┌──

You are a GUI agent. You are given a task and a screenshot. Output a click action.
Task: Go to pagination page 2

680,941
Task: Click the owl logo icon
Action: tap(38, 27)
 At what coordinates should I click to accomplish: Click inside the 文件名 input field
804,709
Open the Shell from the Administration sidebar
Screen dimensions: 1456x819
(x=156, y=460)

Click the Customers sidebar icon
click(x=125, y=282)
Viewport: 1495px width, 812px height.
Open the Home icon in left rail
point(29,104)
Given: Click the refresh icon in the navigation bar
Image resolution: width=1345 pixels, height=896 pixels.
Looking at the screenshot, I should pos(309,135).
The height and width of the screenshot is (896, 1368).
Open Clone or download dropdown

└──

* _What the task requires_
For this exercise, the answer is the lines from the one containing "At what coordinates" through the end of the listing above, reproduced exactly.

* _Answer to this problem_
 At what coordinates should I click to accomplish: Click inside the 文件名 input field
804,709
Open the Shell from the Administration sidebar
Screen dimensions: 1456x819
(x=156, y=460)

Click the Customers sidebar icon
click(x=125, y=282)
Viewport: 1495px width, 812px height.
Open the Home icon in left rail
point(29,104)
Given: Click the refresh icon in the navigation bar
Image resolution: width=1345 pixels, height=896 pixels.
Looking at the screenshot, I should pos(309,135).
The height and width of the screenshot is (896, 1368).
Open Clone or download dropdown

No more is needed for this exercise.